Schools that gave every student a laptop saw reading scores rise more than schools that did not. Administrators proposed that the laptops drove the gain, by giving students more time with reading software. A school-board member objected that the schools handing out laptops might have been better funded in many other ways that also lift scores.

Question 4. Which finding, if true, would most directly support the administrators' proposal?

  • A) The laptops handed out to the students came already preloaded with a wide range of reading, writing, and study software ready to use.
  • B) The schools that distributed laptops tended to be located in the same district as one another.
  • C) Among schools with nearly identical budgets and staffing, only those that handed out laptops saw the larger reading gains. ✓
  • D) Reading scores are one of several measures the schools in the study tracked from year to year.

Explanation: Choice C is the best answer because the administrators credit the laptops rather than broader funding, so the evidence must hold other resources constant. Among schools with nearly identical budgets and staffing, only the laptop schools posting larger gains isolates the laptops as the cause, since the schools were otherwise matched. Choice A is wrong because the preloaded software restates what the laptops offered without showing they, rather than funding, raised scores. Choice B is wrong because the laptop schools sharing a district is a side detail that does not separate the laptops from other resources. Choice D is wrong because reading scores being one tracked measure is background and does not tie the gains to the laptops.

Text

Narrative of the Life of Frederick Douglass (1845) is Frederick Douglass's account of his life in slavery. Describing his long ordeal under the slave-breaker Covey, Douglass presents one physical confrontation as the moment that reversed his decline and revived his determination to be free, recasting himself from a broken man back into one who would resist: ________

Question 5. Which quotation from the "Narrative" most effectively illustrates the claim?

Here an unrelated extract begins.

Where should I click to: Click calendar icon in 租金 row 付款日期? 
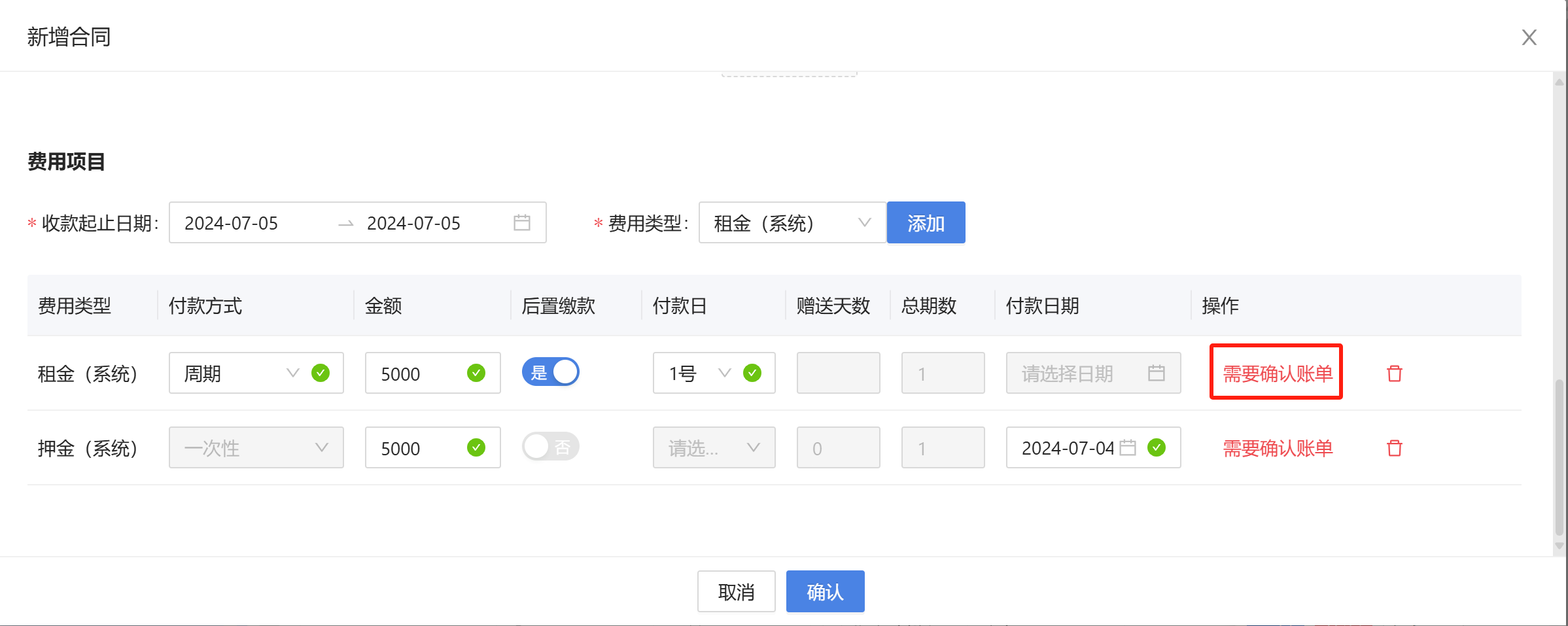(x=1156, y=374)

  • A) "This battle with Mr. Covey was the turning-point in my career as a slave. It rekindled the few expiring embers of freedom, and revived within me a sense of my own manhood." ✓
  • B) "I was somewhat unmanageable when I first went there, but a few months of this discipline tamed me."
  • C) "Mr. Covey succeeded in breaking me. I was broken in body, soul, and spirit. My natural elasticity was crushed, my intellect languished, the disposition to read departed, the cheerful spark that lingered about my eye died . . ."
  • D) "We were worked in all weathers. It was never too hot or too cold; it could never rain, blow, hail, or snow, too hard for us to work in the field."

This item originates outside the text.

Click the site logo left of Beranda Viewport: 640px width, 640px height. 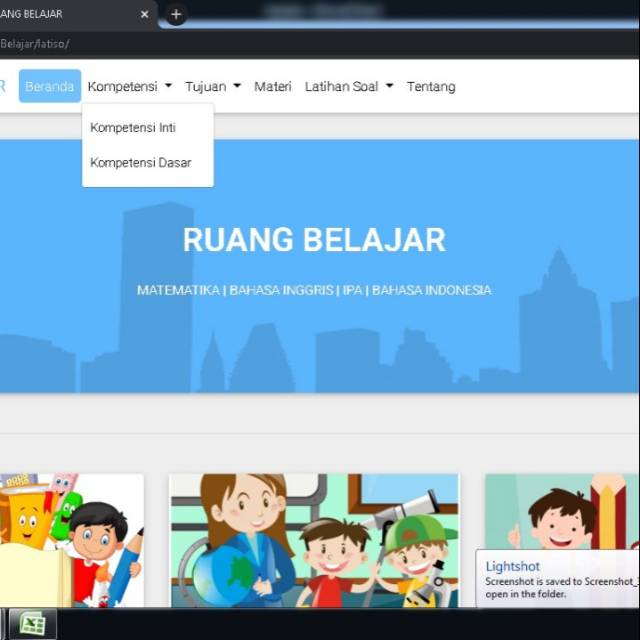3,87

Explanation: Choice A is the best answer because the claim is that one confrontation marked the turning point from broken man back to one who would resist. The keyed line names the battle with Covey as exactly that turning point, the moment that rekindled his freedom and revived his sense of his own manhood. Choice B is wrong because being tamed at first describes the start of his decline, the opposite of the turning point the claim names. Choice C is wrong because being broken in body, soul, and spirit states the low point before the reversal, not the reversal itself. Choice D is wrong because the passage on working in all weathers conveys the harshness of the labor but not the turning point in his spirit.